Passing down family wealth, and/or a family business, can be a challenging estate planning goal. In Illinois, there are numerous and varied concerns that must be taken into consideration when passing down a business from one generation to the next. While there is more than one way to accomplish this goal a common solution is to create a Family Limited Partnership, or FLP.
Often, there are two separate issues involved in transferring ownership of family assets. One issue involves transferring the management responsibilities while the other involves the legal transfer of ownership. Understandably, the idea of simply gifting the family business to your children at the time of your death may not be an appealing option. Tax considerations aside, gifting a business without preparing the recipient with the necessary skills to run the business is a surefire recipe for failure. Knowing this, you may be looking for a way to slowly transfer ownership of family assets to the next generation. A family limited partnership in Illinois allows you to do just this.

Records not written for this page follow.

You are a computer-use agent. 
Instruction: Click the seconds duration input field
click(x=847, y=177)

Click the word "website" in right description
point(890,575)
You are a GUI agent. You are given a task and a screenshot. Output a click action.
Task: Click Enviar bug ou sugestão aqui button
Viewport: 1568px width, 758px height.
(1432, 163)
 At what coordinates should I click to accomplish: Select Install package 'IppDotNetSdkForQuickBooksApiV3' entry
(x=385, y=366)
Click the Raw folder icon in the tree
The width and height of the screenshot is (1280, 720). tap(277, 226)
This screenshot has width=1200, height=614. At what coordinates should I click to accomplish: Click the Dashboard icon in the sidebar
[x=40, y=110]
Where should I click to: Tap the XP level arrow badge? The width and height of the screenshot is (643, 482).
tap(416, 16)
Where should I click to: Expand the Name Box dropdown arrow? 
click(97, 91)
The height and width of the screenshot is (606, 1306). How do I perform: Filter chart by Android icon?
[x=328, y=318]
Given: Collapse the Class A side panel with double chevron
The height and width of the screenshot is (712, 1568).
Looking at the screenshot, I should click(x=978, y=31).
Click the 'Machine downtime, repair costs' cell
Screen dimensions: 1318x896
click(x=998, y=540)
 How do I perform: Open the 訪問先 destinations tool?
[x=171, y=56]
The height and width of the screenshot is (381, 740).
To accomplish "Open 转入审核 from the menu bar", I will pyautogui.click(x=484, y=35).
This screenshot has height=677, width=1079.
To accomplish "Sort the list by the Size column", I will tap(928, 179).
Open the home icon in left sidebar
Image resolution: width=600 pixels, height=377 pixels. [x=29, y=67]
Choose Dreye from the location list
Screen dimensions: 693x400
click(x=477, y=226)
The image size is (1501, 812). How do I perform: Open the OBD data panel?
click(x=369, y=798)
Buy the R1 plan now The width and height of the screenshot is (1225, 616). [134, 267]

An FLP operates in much the same way as any other limited partnership in that there are two levels of partnership – general partners and limited partners. Typically, a senior family member will transfer assets into the partnership in return for a small general partnership interest in a large limited partnership interest. By retaining general partnership interest the senior family member will retain the right to manage the company as well as shoulder the liability of the company.
Over time the senior family member will gift his or her limited partnership interests to members of the next generation. Often, those interests can be gifted using the annual exclusion to gift and estate taxes. Furthermore, gifts of limited partnership interests are often eligible for valuation discounts. In essence this process allows a senior family member to transfer ownership of the business over time while incurring a minimum tax liability.
Moreover, the slow transfer of assets also allows plenty of time for members of the next generation to learn how to manage the business. In the meantime, those who hold a limited partnership interest may earn income without having the right to interfere in the day-to-day running of the business.
Both the practical and tax advantages to a FLP should be obvious at this point. If you think that a FLP may be the answer to your concerns regarding the transfer of family wealth and/or a family business be sure to sit down and discuss your options with your estate planning attorney.